**TEKS BACAAN**
────────────────────
Kemacetan seringkali menjadi faktor utama penyebab
keterlambatan waktu tiba bus.
Berdasarkan unsur-unsur diatas, kemudian pengelola jasa yakni
pihak PT. Bengawan Solo Trans dituntut untuk tidak hanya sekedar
menyediakan fasilitas-fasilitas di dalam armada bus saja tetapi juga
memperbaiki kualitas jasanya dengan selalu memperhatikan apa yang
menjadi kebutuhan dan harapan dari penumpang pengguna jasa bus
BST. Sehingga para pengguna jasa merasa terpuaskan dengan jasa dan
pelayanan yang diberikan, dan merasa terpenuhi hak keselamatannya
sebagai konsumen pengguna jasa. Karena salah satu faktor yang
36
menentukan tingkat keberhasilan dan kualitas perusahaan penyedia
jasa adalah kemampuan perusahaan dalam memberikan pelayanan
kepada pelanggan (konsumen).
Peningkatan kualitas pelayanan yang semakin diperbaiki akan
berpengaruh juga terhadap peningkatan kepuasan yang dirasakan oleh
pengguna jasa. Oleh karena itu, kenyamanan calon penumpang bus
BST atas jaminan keselamatan dan keamanan serta fasilitas-fasilitas
yang tersedia dan memadai di dalam armada bus juga besar
pengaruhnya. Setiap calon penumpang pasti mengharapkan
terlindunginya keselamatan dan keamanan dirinya dari gangguan
apapun selama pemanfaatan fasilitas jasa. Gangguan yang dimaksut
terkait dengan masalah keamanan yang berhubungan dengan isu sosial
seperti bahaya copet, penodong, pengemis yang memaksa atau
ancaman verbal, dan lain-lain. Dalam hal ini, bus BST terhindar dari
jangkauan gangguan-gangguan sosial tersebut mengingat ketatnya
sistem keamanan di dalam bus yang disertai tiga buah camera CCTV
yang dipantau langsung dari kantor pusat pengelola.
────────────────────
Entri data tersimpan:
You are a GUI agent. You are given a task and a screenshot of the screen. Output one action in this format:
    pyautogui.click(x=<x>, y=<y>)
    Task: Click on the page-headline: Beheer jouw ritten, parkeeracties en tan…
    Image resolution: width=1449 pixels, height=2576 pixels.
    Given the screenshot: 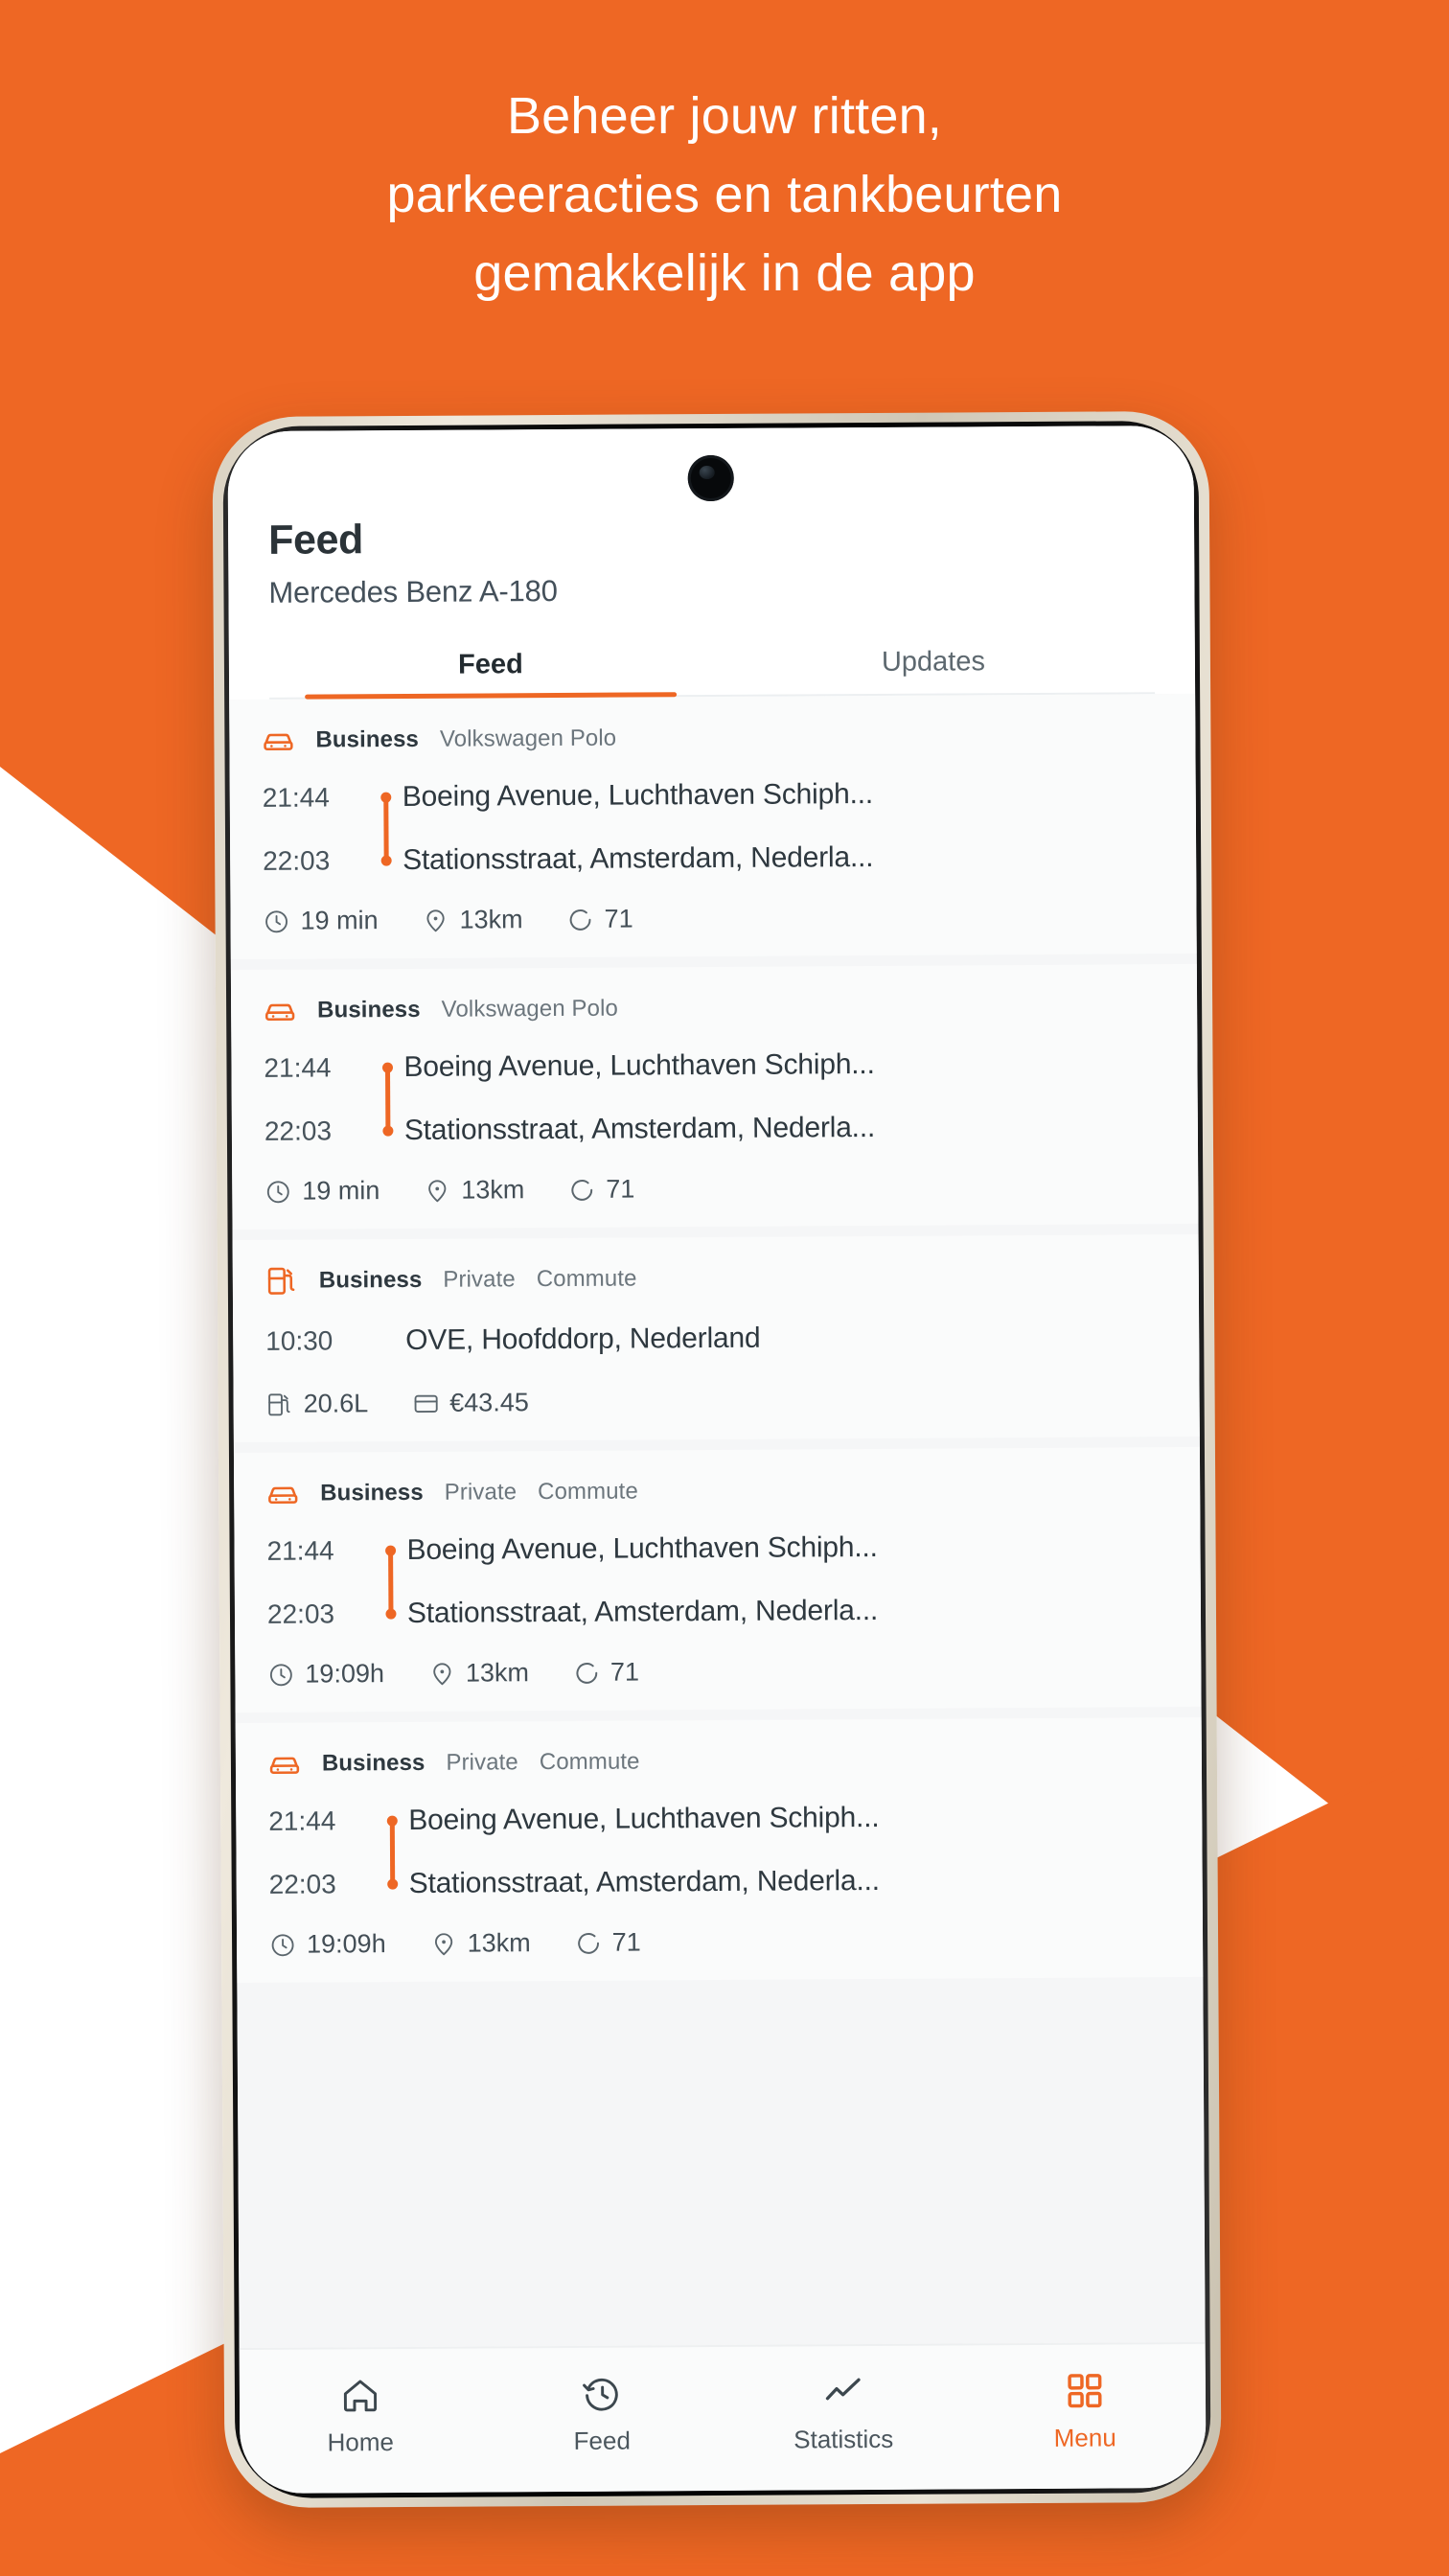 What is the action you would take?
    pyautogui.click(x=724, y=194)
────────────────────
**TUGAS KERJA**
Lanjutkan teks bacaan tentang pelayanan bus BST, mulai setelah kalimat terakhir yang ditampilkan.

**RUANG JAWABAN**
Keselamatan merupakan salah satu prinsip dasar
penyelenggaraan transportasi, yang mana prinsip dasar transportasi
adalah Safety and Security, Efficiency dan Equity (SEE). Di Indonesia,
prinsip ini seringkali tidak sejalan dengan apa yang terjadi di
lapangan. Di dalam UULLAJ Pasal 138 ayat (1), dijelaskan mengenai
kebutuhan akan keselamatan bagi pengguna jasa angkutan umum yang
berbunyi sebagai berikut, Angkutan umum diselengggarakan dalam
upaya memenuhi kebutuhan angkutan yang selamat, aman, nyaman,
dan terjangkau. Hal tersebut juga diatur kembali dalam Pasal 94 PP
Nomor 74 Tahun 2014, yang menyebutkan bahwa Perusahaan
angkutan umum wajib membuat, melaksanakan, dan
menyempurnakan sistem manajemen keselamatan dengan
berpedoman pada rencana umum nasional keselamatan lalu lintas dan
angkutan jalan (disingkat RUNK Jalan). RUNK Jalan ini menjadi
acuan bagi Pemerintah Daerah untuk menjabarkan langkah-langkah
penanganan keselamatan jalan secara terkoordinir dan selaras.
37
Penyusunan RUNK Jalan ini menggunakan 5 (lima) pilar keselamatan
jalan yang meliputi manajemen keselamatan jalan, jalan yang
berkeselamatan, kendaraan yang berkeselamatan, perilaku pengguna
jalan yang berkeselamatan dan penanganan korban pasca kecelakaan.
Selain itu, keselamatan konsumen sebagai pengguna jasa
angkutan umum menjadi penting dan lebih diutamakan, mengingat
keselamatan dan rasa aman adalah kebutuhan yang diharapkan oleh
para penumpang dalam pemanfaataannya terhadap fasilitas publik. Di
dalam Peraturan Daerah Kota Surakarta Nomor 1 Tahun 2013 tentang
Penyelenggaraan Perhubungan (selanjutnya akan disebut Perda Kota
Surakarta Nomor 1 Tahun 2013), dijelaskan pada Pasal 1 Angka 43,
44, 45, dan 46 secara berurutan mengenai pengertian keamanan,
keselamatan, ketertiban, dan kelancaran lalu lintas dan angkutan jalan.
Pada Pasal 1 Angka 43 dijabarkan mengenai keamanan lalu lintas dan
angkutan jalan, yang diartikan sebagai suatu keadaan terbebasnya
setiap orang, barang, dan/atau kendaraan dari gangguan perbuatan
melawan hukum, dan/atau rasa takut dalam berlalu lintas.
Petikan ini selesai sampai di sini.